Встречи | страница 81



Странно также, но тем не менее верно: в течение ряда лет и до настоящего времени (после всего, после войны) самыми посещаемыми собраниями в Париже являлись выступления поэтов. Но атмосфера теперь уже не та, что прежде, и ведущая нота довоенной эпохи не сможет возродиться.

Надежды, предчувствия, угадывания, воля, сила сопротивления, слабость, бессилие, разочарование, — всё то, что составляло биение пульса поколения тридцатых годов, нашло свой конец — еще не осознанный многими, но неизбежный, как неизбежен конец всякого литературного поколения.

Что осталось от атмосферы символизма и акмеизма — теперь? От того неповторимого общего состояния, духовного и душевного, в котором они черпали энергию, пафос, ощущение значительности?

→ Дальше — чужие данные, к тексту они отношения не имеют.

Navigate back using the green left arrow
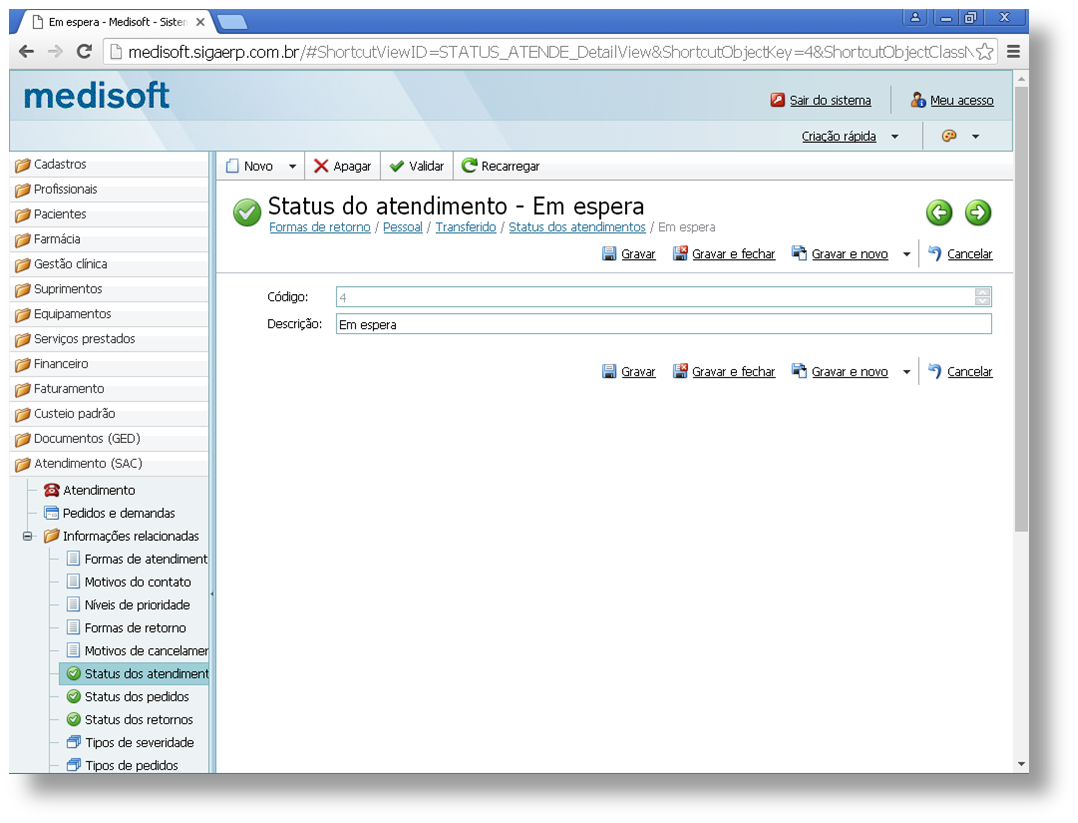 point(941,213)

Поэтам будущих десятилетий, если им случится ознакомиться с атмосферой парижской поэзии тридцатых годов, которую Поплавский назвал «парижской нотой», будет также трудно восстановить ее общее мироощущение, ее творческий сговор, как нам самим, например, представить себе полностью эпоху символизма.

Однако, после каждой литературной эпохи, какова бы она ни была (если это не просто безвременье, как восьмидесятые годы) остается неповторимо личный отблеск.

И это «обманувшее сияние», быть может, самое ценное, частица опыта, результат взлетов и срывов, жизнь поэзии…

О «парижской ноте» в свое время много говорилось и писалось. Были у нее горячие защитники, были и враги, а также — «истолкователи», изображавшие ее в кривом зеркале, из числа «не-парижан», знавших о ней понаслышке.

Попытаемся вкратце подвести итог истории парижской поэзии с начала эмиграции до начала второй мировой войны.

В начале своего существования молодая зарубежная поэзия (какое, в сущности, ужасное название, но делать нечего, не будем менять установившейся терминологии) не выходила из стадии исканий и ученичества.

Вывезенное из России: влияние Маяковского, Есенина, Пастернака, знакомство с новейшими французскими течениями (дадаизм, сюрреализм, затем Аполлинер и Рэмбо) — вот начало.

В смутном стремлении определить свое лицо, поэты первого периода искали себя, по преимуществу в «формальной новизне».

Реакция на «формизм» началась приблизительно в 1925 году. Вопрос о соотношении формы и содержания повлек за собой переоценку ценностей. Новизне формы была противопоставлена идея одухотворенного искусства, впервые заговорили тогда о возвращении к классицизму.

Для второй половины 20-х годов характерны попытки критически разобраться в ближайшем наследстве, сочетать формальную традицию акмеизма с символизмом — с тем, что было в нем о «вечной» теме — о любви, о смерти, о Боге.